In some developing countries, giving birth does not mean simply rushing to the hospital in pursuit of a doctor. In fact, most women with low-risk pregnancies deliver their baby at home with a trained midwife or trained birth attendant. But for women experiencing high-risk pregnancies, rushing to the hospital could mean traveling 15 miles or more in stressful and unpredictable conditions, which is quite a distance for a woman in labor to travel.
The journey toward emergency care includes many obstacles such as rough, unpaved terrain and unreliable transportation. The harsh conditions of the road serve as a catalyst for the 2.8 million deaths of newborns every year. Similarly, on average, one woman per minute dies due to pregnancy and childbirth.
Fortunately, pregnant women’s journeys are being made easier through the use of maternity waiting homes. The World Health Organization (WHO) defines maternity waiting homes as residential facilities located near a qualified medical facility, where women defined as “high risk” can await their child’s birth and be transferred to a nearby facility shortly before delivery or earlier should complications arise.
These waiting homes serve as a crucial component in closing the geographical gap between rural areas with poor access to equipped facilities and urban areas with available obstetric care. Their main function is to link communities with the health system in a continuum of care.
However, recent studies show that an increasing number of women do not want to stay in maternal waiting homes because of poor, unsafe and unclean conditions. In response, Merck for Mothers, the Bill and Melinda Gates Foundation, Africare in partnership with Michigan and Boston University intervened and encouraged local communities to build and upgrade their waiting home facilities.
In an attempt to improve the waiting home conditions, many facilities have started selling produce and handmade goods to generate income, turning the facility into a community managed enterprise.
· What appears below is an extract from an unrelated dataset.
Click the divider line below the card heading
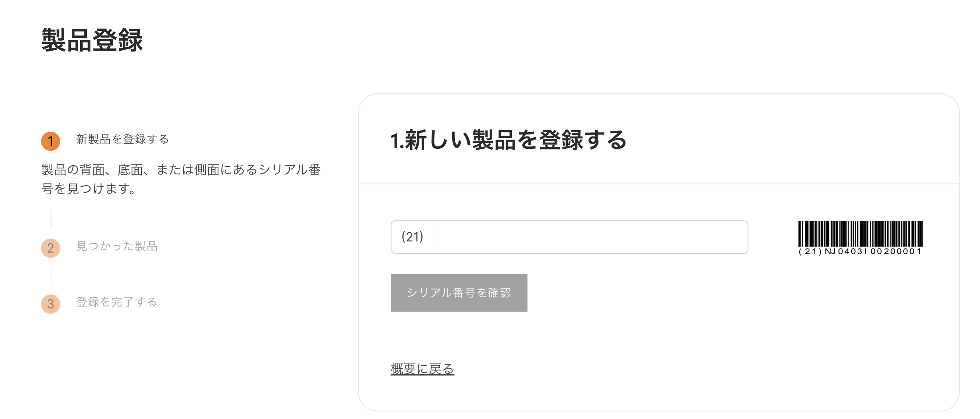tap(659, 184)
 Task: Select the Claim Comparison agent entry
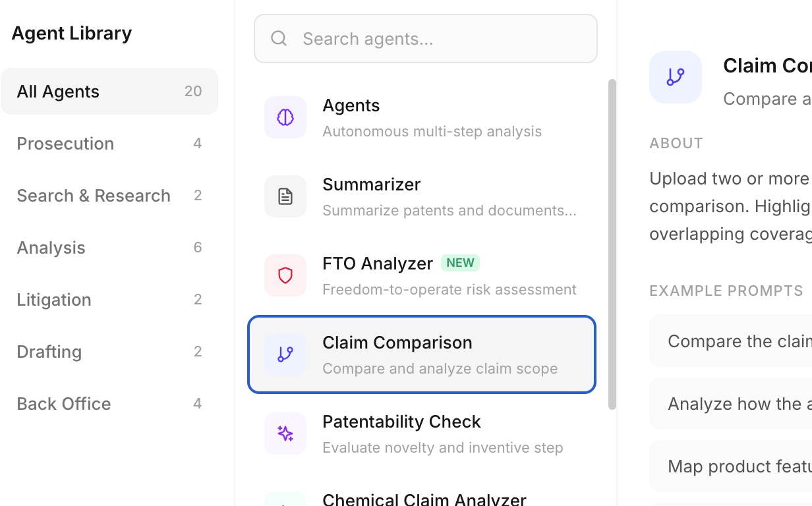(x=421, y=354)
Once the waiting homes acquire the proper funds, they can begin adequately supporting pregnant women.
Without the acceptance and participation of the entire community, waiting homes are unlikely to succeed. The satisfaction of women staying in the home is an essential part of the facility’s success or failure. The credibility of a waiting home determines whether or not it is worth the trip.
Health services generally benefit from favorable reports and the best way to spread these is by word of mouth, according to WHO. Also, the more a community talks about the provided services, the easier it becomes to identify the services that need to be improved and additional ones that need to be created. If implemented and promoted correctly, these maternity waiting homes have the potential to save lives.